** start Records supplied **
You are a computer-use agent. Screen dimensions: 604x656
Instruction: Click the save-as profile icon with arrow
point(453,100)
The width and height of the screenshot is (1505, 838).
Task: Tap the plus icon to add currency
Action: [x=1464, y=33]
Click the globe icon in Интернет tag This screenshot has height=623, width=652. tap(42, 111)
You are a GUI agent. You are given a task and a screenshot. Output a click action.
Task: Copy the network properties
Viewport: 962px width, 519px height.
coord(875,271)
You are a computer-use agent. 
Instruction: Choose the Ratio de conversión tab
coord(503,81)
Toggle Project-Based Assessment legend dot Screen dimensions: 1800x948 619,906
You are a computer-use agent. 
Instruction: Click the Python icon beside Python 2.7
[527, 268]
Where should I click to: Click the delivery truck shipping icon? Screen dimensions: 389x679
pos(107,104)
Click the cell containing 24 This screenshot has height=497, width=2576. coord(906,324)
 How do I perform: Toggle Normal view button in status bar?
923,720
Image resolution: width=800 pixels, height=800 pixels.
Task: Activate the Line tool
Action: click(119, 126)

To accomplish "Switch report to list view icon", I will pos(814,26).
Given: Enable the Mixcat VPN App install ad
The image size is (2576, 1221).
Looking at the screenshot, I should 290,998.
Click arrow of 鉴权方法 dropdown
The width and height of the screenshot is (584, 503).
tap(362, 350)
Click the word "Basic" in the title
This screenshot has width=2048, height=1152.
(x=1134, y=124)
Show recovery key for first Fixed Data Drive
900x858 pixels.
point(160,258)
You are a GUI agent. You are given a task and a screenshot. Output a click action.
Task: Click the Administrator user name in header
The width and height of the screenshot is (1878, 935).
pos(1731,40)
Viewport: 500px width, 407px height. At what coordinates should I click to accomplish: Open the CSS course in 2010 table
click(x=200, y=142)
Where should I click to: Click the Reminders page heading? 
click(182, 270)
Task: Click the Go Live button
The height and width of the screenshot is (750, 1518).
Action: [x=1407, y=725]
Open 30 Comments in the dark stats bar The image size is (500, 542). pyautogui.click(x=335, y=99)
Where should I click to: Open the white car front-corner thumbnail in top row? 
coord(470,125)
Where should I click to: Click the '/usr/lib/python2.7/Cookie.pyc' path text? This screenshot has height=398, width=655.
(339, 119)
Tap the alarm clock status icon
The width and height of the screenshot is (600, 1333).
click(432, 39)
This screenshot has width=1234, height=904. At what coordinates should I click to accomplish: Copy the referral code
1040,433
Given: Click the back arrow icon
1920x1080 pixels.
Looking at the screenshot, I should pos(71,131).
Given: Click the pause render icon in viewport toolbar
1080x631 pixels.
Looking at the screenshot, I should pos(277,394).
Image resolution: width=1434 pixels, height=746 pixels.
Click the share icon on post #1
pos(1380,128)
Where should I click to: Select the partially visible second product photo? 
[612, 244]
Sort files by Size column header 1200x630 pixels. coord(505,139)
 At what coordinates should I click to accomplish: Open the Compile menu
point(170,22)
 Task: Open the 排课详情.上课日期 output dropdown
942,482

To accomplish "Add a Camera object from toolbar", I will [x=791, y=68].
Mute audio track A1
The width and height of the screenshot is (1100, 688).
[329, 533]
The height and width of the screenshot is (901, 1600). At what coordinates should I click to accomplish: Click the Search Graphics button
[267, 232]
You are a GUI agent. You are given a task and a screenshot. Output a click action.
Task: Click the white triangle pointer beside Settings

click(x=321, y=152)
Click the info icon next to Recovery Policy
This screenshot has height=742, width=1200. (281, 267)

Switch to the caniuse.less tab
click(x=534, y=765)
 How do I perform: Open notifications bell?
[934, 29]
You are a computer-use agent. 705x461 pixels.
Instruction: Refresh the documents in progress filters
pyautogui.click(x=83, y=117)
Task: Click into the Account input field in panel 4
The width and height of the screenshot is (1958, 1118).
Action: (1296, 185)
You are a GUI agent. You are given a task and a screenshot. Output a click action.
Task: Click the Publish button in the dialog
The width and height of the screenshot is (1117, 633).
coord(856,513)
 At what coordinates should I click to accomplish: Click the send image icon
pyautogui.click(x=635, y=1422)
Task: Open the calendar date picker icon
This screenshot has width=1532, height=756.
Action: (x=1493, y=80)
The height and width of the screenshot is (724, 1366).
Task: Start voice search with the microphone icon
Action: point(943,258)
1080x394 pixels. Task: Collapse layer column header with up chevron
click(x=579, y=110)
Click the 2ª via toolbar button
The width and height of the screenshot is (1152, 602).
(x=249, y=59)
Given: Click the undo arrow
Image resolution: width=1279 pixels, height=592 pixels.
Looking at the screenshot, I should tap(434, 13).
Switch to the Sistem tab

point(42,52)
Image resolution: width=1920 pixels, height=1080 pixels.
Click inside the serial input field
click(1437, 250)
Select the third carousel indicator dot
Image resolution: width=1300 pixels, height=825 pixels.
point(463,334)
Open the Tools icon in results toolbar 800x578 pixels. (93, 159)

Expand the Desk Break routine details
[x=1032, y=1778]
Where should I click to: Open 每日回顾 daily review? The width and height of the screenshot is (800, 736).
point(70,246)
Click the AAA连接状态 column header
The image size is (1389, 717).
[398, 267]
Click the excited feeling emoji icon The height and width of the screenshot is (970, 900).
** end Records supplied **
• Instructions for the task
Can you recast all of the material above as a Markdown table with two columns, "Row" for the row number and "Line" for the line itself, leaving out the blank lines?

• Final answer
| Row | Line |
|---|---|
| 1 | You are a computer-use agent. Screen dimensions: 604x656 |
| 2 | Instruction: Click the save-as profile icon with arrow |
| 3 | point(453,100) |
| 4 | The width and height of the screenshot is (1505, 838). |
| 5 | Task: Tap the plus icon to add currency |
| 6 | Action: [x=1464, y=33] |
| 7 | Click the globe icon in Интернет tag This screenshot has height=623, width=652. tap(42, 111) |
| 8 | You are a GUI agent. You are given a task and a screenshot. Output a click action. |
| 9 | Task: Copy the network properties |
| 10 | Viewport: 962px width, 519px height. |
| 11 | coord(875,271) |
| 12 | You are a computer-use agent.  |
| 13 | Instruction: Choose the Ratio de conversión tab |
| 14 | coord(503,81) |
| 15 | Toggle Project-Based Assessment legend dot Screen dimensions: 1800x948 619,906 |
| 16 | You are a computer-use agent.  |
| 17 | Instruction: Click the Python icon beside Python 2.7 |
| 18 | [527, 268] |
| 19 | Where should I click to: Click the delivery truck shipping icon? Screen dimensions: 389x679 |
| 20 | pos(107,104) |
| 21 | Click the cell containing 24 This screenshot has height=497, width=2576. coord(906,324) |
| 22 |  How do I perform: Toggle Normal view button in status bar? |
| 23 | 923,720 |
| 24 | Image resolution: width=800 pixels, height=800 pixels. |
| 25 | Task: Activate the Line tool |
| 26 | Action: click(119, 126) |
| 27 | To accomplish "Switch report to list view icon", I will pos(814,26). |
| 28 | Given: Enable the Mixcat VPN App install ad |
| 29 | The image size is (2576, 1221). |
| 30 | Looking at the screenshot, I should 290,998. |
| 31 | Click arrow of 鉴权方法 dropdown |
| 32 | The width and height of the screenshot is (584, 503). |
| 33 | tap(362, 350) |
| 34 | Click the word "Basic" in the title |
| 35 | This screenshot has width=2048, height=1152. |
| 36 | (x=1134, y=124) |
| 37 | Show recovery key for first Fixed Data Drive |
| 38 | 900x858 pixels. |
| 39 | point(160,258) |
| 40 | You are a GUI agent. You are given a task and a screenshot. Output a click action. |
| 41 | Task: Click the Administrator user name in header |
| 42 | The width and height of the screenshot is (1878, 935). |
| 43 | pos(1731,40) |
| 44 | Viewport: 500px width, 407px height. At what coordinates should I click to accomplish: Open the CSS course in 2010 table |
| 45 | click(x=200, y=142) |
| 46 | Where should I click to: Click the Reminders page heading?  |
| 47 | click(182, 270) |
| 48 | Task: Click the Go Live button |
| 49 | The height and width of the screenshot is (750, 1518). |
| 50 | Action: [x=1407, y=725] |
| 51 | Open 30 Comments in the dark stats bar The image size is (500, 542). pyautogui.click(x=335, y=99) |
| 52 | Where should I click to: Open the white car front-corner thumbnail in top row?  |
| 53 | coord(470,125) |
| 54 | Where should I click to: Click the '/usr/lib/python2.7/Cookie.pyc' path text? This screenshot has height=398, width=655. |
| 55 | (339, 119) |
| 56 | Tap the alarm clock status icon |
| 57 | The width and height of the screenshot is (600, 1333). |
| 58 | click(432, 39) |
| 59 | This screenshot has width=1234, height=904. At what coordinates should I click to accomplish: Copy the referral code |
| 60 | 1040,433 |
| 61 | Given: Click the back arrow icon |
| 62 | 1920x1080 pixels. |
| 63 | Looking at the screenshot, I should pos(71,131). |
| 64 | Given: Click the pause render icon in viewport toolbar |
| 65 | 1080x631 pixels. |
| 66 | Looking at the screenshot, I should pos(277,394). |
| 67 | Image resolution: width=1434 pixels, height=746 pixels. |
| 68 | Click the share icon on post #1 |
| 69 | pos(1380,128) |
| 70 | Where should I click to: Select the partially visible second product photo?  |
| 71 | [612, 244] |
| 72 | Sort files by Size column header 1200x630 pixels. coord(505,139) |
| 73 |  At what coordinates should I click to accomplish: Open the Compile menu |
| 74 | point(170,22) |
| 75 |  Task: Open the 排课详情.上课日期 output dropdown |
| 76 | 942,482 |
| 77 | To accomplish "Add a Camera object from toolbar", I will [x=791, y=68]. |
| 78 | Mute audio track A1 |
| 79 | The width and height of the screenshot is (1100, 688). |
| 80 | [329, 533] |
| 81 | The height and width of the screenshot is (901, 1600). At what coordinates should I click to accomplish: Click the Search Graphics button |
| 82 | [267, 232] |
| 83 | You are a GUI agent. You are given a task and a screenshot. Output a click action. |
| 84 | Task: Click the white triangle pointer beside Settings |
| 85 | click(x=321, y=152) |
| 86 | Click the info icon next to Recovery Policy |
| 87 | This screenshot has height=742, width=1200. (281, 267) |
| 88 | Switch to the caniuse.less tab |
| 89 | click(x=534, y=765) |
| 90 |  How do I perform: Open notifications bell? |
| 91 | [934, 29] |
| 92 | You are a computer-use agent. 705x461 pixels. |
| 93 | Instruction: Refresh the documents in progress filters |
| 94 | pyautogui.click(x=83, y=117) |
| 95 | Task: Click into the Account input field in panel 4 |
| 96 | The width and height of the screenshot is (1958, 1118). |
| 97 | Action: (1296, 185) |
| 98 | You are a GUI agent. You are given a task and a screenshot. Output a click action. |
| 99 | Task: Click the Publish button in the dialog |
| 100 | The width and height of the screenshot is (1117, 633). |
| 101 | coord(856,513) |
| 102 |  At what coordinates should I click to accomplish: Click the send image icon |
| 103 | pyautogui.click(x=635, y=1422) |
| 104 | Task: Open the calendar date picker icon |
| 105 | This screenshot has width=1532, height=756. |
| 106 | Action: (x=1493, y=80) |
| 107 | The height and width of the screenshot is (724, 1366). |
| 108 | Task: Start voice search with the microphone icon |
| 109 | Action: point(943,258) |
| 110 | 1080x394 pixels. Task: Collapse layer column header with up chevron |
| 111 | click(x=579, y=110) |
| 112 | Click the 2ª via toolbar button |
| 113 | The width and height of the screenshot is (1152, 602). |
| 114 | (x=249, y=59) |
| 115 | Given: Click the undo arrow |
| 116 | Image resolution: width=1279 pixels, height=592 pixels. |
| 117 | Looking at the screenshot, I should tap(434, 13). |
| 118 | Switch to the Sistem tab |
| 119 | point(42,52) |
| 120 | Image resolution: width=1920 pixels, height=1080 pixels. |
| 121 | Click inside the serial input field |
| 122 | click(1437, 250) |
| 123 | Select the third carousel indicator dot |
| 124 | Image resolution: width=1300 pixels, height=825 pixels. |
| 125 | point(463,334) |
| 126 | Open the Tools icon in results toolbar 800x578 pixels. (93, 159) |
| 127 | Expand the Desk Break routine details |
| 128 | [x=1032, y=1778] |
| 129 | Where should I click to: Open 每日回顾 daily review? The width and height of the screenshot is (800, 736). |
| 130 | point(70,246) |
| 131 | Click the AAA连接状态 column header |
| 132 | The image size is (1389, 717). |
| 133 | [398, 267] |
| 134 | Click the excited feeling emoji icon The height and width of the screenshot is (970, 900). |